Document text
*** Block opens ***

This is the way I’ve always solved these sort of problems and I’m embarresed to say, it still seems easier to me than the above formulas. I know if the problem is more difficult, I would definitely need a formula. That’s why I asked. FWIW, I’ve been a member in good standing here for over two years and I wouldn’t use these boards to cheat on homework (and I haven’t been in school for years).
I don’t think I’ll be able to do other problems like this the way silverfish and John Mace solved it, but the way Jurph and Tenach explained it makes sense to me. Thanks everyone.
But it’s not really out of line for high-end drafting/drawing pencils at $10.77 a dozen.
Your roentgen tube has gone bad.
It is not a riddle. It is a word problem in mathematics!
As some have already noted, these are really all the same (or very nearly so) way of solving the problem. The standard technique to solve these problems is to simply assign variables (x, y, etc.) to the unknowns and then translate the wording into equations (I tried to highlight that by putting the exact wording next to the equations). Then you solve for one of the variables (in terms of the other) in one equation and substitute it into the other equation. At that point you only have one variable-- you solve for it, then substute the answer into the other equation and solve for the other variable.

*** Block closes ***

Record excerpts
*** Block opens ***

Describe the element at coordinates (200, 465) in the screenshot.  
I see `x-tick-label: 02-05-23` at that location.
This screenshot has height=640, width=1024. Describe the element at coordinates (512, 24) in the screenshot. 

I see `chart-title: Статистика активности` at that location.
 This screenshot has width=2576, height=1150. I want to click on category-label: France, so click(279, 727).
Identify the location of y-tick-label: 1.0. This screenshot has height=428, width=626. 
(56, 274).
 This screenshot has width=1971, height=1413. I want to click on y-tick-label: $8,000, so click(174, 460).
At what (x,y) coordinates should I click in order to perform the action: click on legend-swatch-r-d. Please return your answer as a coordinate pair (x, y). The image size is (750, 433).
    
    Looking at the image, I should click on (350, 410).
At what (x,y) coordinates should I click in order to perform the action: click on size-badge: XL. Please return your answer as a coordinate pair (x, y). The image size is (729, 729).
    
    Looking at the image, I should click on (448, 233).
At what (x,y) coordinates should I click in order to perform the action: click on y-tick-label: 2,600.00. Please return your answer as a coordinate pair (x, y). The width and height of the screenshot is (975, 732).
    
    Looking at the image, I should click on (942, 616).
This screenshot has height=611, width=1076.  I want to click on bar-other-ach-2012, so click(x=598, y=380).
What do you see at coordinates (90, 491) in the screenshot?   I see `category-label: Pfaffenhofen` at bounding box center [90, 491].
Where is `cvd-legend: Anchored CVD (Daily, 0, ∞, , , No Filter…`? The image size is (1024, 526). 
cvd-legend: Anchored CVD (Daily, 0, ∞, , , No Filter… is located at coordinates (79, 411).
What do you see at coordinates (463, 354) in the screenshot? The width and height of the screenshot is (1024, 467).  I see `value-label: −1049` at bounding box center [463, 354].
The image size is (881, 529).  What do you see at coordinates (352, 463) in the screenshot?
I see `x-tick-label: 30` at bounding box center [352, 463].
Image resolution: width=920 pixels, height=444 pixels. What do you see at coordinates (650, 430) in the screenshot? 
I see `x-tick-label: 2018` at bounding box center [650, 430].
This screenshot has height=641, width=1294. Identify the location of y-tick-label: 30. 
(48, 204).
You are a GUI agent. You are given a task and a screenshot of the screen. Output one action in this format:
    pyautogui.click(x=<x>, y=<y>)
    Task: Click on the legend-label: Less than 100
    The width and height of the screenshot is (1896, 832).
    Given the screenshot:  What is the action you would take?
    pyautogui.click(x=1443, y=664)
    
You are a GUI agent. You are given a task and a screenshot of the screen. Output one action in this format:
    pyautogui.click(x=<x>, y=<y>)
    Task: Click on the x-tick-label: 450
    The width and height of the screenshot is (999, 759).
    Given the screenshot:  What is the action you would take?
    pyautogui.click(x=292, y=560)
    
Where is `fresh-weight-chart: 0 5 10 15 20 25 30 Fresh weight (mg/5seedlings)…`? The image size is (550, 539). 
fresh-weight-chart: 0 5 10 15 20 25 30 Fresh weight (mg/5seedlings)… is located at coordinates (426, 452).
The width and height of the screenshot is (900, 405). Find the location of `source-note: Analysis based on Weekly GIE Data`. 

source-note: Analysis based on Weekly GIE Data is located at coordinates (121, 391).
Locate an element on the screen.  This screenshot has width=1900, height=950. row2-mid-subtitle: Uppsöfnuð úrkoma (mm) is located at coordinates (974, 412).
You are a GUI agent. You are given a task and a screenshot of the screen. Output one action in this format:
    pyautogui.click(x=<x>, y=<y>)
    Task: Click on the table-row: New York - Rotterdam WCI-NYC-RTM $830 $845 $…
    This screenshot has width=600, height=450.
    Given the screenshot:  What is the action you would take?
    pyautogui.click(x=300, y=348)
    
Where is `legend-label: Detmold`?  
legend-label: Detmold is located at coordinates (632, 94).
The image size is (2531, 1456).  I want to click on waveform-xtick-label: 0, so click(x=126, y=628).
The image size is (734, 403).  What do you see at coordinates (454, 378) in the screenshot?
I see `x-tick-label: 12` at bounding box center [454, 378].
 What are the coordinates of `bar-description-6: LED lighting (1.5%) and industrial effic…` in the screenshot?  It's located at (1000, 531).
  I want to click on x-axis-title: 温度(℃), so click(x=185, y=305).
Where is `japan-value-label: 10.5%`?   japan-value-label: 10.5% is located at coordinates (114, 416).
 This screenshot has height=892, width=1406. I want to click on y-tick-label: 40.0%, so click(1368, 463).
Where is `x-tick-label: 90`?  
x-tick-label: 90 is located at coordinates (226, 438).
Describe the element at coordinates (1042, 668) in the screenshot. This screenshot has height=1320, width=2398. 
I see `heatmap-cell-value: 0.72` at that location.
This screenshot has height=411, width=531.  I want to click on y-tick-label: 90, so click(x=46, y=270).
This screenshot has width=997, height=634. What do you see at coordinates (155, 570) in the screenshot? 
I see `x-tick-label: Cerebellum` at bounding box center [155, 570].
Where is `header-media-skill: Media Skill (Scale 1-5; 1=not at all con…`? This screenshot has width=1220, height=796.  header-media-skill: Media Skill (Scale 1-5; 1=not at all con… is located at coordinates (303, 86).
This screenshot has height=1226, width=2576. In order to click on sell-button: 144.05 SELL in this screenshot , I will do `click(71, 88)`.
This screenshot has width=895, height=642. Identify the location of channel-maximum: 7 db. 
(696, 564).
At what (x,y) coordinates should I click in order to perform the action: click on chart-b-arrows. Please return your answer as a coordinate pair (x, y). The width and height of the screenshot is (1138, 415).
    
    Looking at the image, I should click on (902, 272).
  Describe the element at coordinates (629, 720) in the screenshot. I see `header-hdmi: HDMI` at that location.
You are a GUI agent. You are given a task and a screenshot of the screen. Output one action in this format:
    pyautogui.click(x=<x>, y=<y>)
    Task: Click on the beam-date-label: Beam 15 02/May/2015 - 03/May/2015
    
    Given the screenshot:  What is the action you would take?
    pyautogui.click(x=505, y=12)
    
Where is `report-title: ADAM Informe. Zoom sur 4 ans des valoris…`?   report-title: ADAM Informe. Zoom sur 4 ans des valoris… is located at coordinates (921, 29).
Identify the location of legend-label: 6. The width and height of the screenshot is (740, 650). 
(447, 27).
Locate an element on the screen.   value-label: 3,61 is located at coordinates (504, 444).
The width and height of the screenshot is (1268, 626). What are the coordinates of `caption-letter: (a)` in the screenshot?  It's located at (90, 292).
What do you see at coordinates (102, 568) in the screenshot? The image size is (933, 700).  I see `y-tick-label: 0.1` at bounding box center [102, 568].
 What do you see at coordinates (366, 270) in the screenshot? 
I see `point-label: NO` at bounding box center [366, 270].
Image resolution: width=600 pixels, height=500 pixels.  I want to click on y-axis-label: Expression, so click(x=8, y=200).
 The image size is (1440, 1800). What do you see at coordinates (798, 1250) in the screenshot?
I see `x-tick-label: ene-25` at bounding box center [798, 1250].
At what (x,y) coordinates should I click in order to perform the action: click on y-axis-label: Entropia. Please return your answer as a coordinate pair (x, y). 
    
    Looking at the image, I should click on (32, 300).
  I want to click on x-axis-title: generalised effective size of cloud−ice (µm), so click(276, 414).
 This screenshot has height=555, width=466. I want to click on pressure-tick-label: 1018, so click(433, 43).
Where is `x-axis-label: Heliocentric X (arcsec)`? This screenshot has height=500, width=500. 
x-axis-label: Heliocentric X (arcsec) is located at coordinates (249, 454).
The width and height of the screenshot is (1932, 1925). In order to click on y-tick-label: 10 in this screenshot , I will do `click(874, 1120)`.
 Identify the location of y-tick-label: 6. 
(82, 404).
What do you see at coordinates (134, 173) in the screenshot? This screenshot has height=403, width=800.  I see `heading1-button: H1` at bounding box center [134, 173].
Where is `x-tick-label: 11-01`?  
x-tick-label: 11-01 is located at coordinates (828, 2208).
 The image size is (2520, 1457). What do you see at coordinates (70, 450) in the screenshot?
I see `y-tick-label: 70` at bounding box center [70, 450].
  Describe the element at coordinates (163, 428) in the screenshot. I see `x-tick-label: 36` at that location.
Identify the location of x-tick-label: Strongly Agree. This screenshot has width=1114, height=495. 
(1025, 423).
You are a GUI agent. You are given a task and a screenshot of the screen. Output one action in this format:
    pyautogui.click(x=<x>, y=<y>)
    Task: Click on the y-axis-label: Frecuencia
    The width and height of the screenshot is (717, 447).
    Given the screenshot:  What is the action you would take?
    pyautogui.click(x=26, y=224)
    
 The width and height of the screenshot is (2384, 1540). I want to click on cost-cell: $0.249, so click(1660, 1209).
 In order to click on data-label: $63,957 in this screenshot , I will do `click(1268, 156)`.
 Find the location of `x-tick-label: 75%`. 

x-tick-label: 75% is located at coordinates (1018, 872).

*** Block closes ***

Please rename "unknowns" as "unknown quantities" in the part of the forum thread that begins at the words "It is not a" and stops after "the other variable.", and write out that part with the change.

It is not a riddle. It is a word problem in mathematics!
As some have already noted, these are really all the same (or very nearly so) way of solving the problem. The standard technique to solve these problems is to simply assign variables (x, y, etc.) to the unknown quantities and then translate the wording into equations (I tried to highlight that by putting the exact wording next to the equations). Then you solve for one of the variables (in terms of the other) in one equation and substitute it into the other equation. At that point you only have one variable-- you solve for it, then substute the answer into the other equation and solve for the other variable.